One system is intuitive, fast, and subconscious. It's designed to recognize patterns and react automatically to them. It holds your memory of motor skills and habits. We're calling that system our Animal Brain.
The other is rational, slow, conscious. It's designed to follow step-by-step instructions. It holds your memories of facts and events. We're calling that system our Android Brain.
Animal Brain tends to dominate our behavior. It broadcasts all kinds of information to Android Brain. But Android Brain has no easy way to communicate back to Animal Brain.
Now we're ready for my guess as to how art works. Remember that this is just an attempt at reverse engineering: to make something that behaves the same way the original does. The internal workings of the brain may be quite different from this. If so, that's OK. I'm really only concerned that the outputs are similar.
I propose that art is simply a way to communicate with our Animal Brain. We do that by taking advantage of Animal Brain's own nature. Animal Brain is constantly on the lookout for unusual patterns in its environment, so that is what we give it with art.
So here's my hypothesis, using my terminology:
The purpose of art is to provide a way for Android Brain to communicate with Animal Brain.
The definition of art is anything made with the intention of communicating with our Animal Brain.
The unit of measurement in art is a single new memory in our Animal Brain.
The quality of an artwork is the rate at which the artwork creates Animal Brain memories.
Now for the same thing, using scientific jargon:
The purpose of art is to enable the declarative memory system to communicate to the nondeclarative memory system. Or, to give System 2 a way to talk to System 1.
The definition of art is anything artificially constructed to stimulate the formation of nondeclarative memories.
The unit of measurement in art is the formation or enhancement of a single nondeclarative memory. Or, a chemical signal resulting from it.
The quality of an artwork is the rate at which nondeclarative memories are formed. Or, the cumulative strength of the resulting chemical signals.
If my hypothesis is correct, all we need to measure the quality of art is some kind of nondeclarometer, which can count the appropriate chemical signals from the Animal Brain's nondeclarative memories as they are created.
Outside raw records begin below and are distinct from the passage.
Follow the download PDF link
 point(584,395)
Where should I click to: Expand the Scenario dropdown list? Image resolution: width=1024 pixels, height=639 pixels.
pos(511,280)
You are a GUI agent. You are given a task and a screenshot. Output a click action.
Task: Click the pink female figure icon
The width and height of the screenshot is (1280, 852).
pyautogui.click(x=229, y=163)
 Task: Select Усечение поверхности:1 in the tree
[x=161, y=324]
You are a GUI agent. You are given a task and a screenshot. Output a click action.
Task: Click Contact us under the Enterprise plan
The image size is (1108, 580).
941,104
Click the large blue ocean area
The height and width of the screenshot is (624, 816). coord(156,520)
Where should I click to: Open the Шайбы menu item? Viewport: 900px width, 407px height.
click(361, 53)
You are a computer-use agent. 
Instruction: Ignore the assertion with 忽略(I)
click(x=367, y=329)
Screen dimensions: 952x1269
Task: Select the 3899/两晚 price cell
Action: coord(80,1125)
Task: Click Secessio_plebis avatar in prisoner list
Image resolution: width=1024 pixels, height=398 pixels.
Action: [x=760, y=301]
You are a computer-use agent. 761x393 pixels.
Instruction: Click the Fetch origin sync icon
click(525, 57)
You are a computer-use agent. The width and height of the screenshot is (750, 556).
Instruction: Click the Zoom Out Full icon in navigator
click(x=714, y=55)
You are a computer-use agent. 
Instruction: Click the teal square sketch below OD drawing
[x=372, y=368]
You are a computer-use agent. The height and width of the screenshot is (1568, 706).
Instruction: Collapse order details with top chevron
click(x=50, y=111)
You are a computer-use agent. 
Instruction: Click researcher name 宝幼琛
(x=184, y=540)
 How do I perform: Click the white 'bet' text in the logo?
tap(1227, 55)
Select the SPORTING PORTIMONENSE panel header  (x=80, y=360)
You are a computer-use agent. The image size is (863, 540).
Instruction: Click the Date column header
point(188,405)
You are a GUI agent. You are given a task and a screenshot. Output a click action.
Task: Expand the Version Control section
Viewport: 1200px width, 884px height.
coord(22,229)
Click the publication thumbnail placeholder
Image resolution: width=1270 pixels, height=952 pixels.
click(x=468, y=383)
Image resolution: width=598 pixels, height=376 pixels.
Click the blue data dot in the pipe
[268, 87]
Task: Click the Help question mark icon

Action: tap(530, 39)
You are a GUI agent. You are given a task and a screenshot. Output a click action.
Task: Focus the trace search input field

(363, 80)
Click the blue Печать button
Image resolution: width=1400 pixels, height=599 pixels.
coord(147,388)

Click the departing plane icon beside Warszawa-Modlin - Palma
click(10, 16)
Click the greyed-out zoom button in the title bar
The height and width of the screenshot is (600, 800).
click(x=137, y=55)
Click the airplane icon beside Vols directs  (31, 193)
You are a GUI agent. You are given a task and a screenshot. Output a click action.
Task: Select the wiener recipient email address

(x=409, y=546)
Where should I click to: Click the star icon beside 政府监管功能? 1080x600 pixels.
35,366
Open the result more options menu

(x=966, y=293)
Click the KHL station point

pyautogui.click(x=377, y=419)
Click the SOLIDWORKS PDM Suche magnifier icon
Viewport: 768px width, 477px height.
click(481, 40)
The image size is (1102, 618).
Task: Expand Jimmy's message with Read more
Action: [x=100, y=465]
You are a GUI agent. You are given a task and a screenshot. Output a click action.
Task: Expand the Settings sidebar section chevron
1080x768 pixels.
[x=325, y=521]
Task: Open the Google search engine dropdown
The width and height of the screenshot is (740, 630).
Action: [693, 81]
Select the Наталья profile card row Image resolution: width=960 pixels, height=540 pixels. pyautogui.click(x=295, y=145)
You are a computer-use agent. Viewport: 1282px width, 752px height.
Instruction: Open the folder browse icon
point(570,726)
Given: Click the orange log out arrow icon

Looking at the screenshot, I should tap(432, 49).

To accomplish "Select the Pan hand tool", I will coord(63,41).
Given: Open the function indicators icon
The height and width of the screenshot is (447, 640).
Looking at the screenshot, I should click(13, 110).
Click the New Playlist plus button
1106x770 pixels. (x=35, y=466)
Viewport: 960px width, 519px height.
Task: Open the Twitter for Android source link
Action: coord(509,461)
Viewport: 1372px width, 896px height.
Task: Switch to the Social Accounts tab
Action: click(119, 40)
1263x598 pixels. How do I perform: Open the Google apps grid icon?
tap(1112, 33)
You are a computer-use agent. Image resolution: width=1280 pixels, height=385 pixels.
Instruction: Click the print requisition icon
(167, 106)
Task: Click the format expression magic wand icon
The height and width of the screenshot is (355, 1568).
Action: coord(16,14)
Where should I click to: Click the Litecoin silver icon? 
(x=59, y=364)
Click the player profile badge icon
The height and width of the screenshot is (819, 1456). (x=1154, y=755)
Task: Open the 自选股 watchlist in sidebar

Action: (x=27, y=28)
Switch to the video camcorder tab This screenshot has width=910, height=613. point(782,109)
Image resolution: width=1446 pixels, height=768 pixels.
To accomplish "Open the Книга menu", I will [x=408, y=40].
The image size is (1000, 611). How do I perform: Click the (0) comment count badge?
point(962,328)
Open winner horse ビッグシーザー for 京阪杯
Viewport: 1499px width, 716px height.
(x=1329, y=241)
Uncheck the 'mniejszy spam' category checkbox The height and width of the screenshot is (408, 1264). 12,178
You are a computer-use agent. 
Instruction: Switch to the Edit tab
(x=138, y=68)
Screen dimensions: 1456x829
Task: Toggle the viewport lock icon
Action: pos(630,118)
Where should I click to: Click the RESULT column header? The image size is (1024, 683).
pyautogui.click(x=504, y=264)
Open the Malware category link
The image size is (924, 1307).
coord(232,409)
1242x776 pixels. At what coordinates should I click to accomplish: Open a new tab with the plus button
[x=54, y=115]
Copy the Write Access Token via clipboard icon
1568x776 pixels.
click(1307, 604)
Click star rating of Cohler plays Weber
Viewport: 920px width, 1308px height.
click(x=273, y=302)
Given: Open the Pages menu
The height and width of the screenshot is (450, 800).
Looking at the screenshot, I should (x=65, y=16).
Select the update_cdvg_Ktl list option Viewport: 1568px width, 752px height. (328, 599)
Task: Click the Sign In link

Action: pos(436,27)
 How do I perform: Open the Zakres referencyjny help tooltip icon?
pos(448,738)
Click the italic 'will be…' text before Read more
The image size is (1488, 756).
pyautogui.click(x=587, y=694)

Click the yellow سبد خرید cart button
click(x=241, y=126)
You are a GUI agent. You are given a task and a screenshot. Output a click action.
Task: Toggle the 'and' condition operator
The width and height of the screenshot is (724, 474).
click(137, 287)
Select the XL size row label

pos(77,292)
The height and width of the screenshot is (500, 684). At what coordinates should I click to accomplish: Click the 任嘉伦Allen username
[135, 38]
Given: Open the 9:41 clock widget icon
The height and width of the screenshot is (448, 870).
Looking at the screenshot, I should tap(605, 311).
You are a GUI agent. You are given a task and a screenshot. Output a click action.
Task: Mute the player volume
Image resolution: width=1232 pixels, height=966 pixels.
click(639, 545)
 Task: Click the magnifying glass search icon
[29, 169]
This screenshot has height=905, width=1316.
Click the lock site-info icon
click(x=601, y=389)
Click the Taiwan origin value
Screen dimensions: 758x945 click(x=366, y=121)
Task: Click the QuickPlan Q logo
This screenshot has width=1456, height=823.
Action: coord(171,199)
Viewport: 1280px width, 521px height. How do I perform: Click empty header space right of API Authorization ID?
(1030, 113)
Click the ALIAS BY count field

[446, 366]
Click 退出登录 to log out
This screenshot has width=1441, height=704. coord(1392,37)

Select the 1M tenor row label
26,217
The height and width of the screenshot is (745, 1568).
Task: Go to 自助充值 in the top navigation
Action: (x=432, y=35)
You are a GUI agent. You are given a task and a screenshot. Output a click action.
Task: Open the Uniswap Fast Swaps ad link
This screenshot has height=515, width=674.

New memories send out strong chemical signals. Habituated memories release weaker chemical signals. These chemical signals tell Animal Brain what to pay attention to and what to ignore. I'm hypothesizing that the strength of these chemical signals are what we are measuring when we judge the quality of a work of art.
Drat! I just Googled "nondeclarometer" and got zero hits.
Neural scanners are still pretty crude, but I imagine someday it might be possible to measure memory creation fairly accurately. But for now, measuring art is possible only in theory, not in practice.
The brain is a complex organic machine. I'm sure this simple hypothesis is just that, too simple. But if our goal is usefulness rather than accuracy, simple is probably better, anyway. A hypothesis is a beginning, not an ending. We can test our hypothesis against observable phenomena, and adjust it as we learn more. So let's go use the hypothesis to explain some common phenomena we observe about art.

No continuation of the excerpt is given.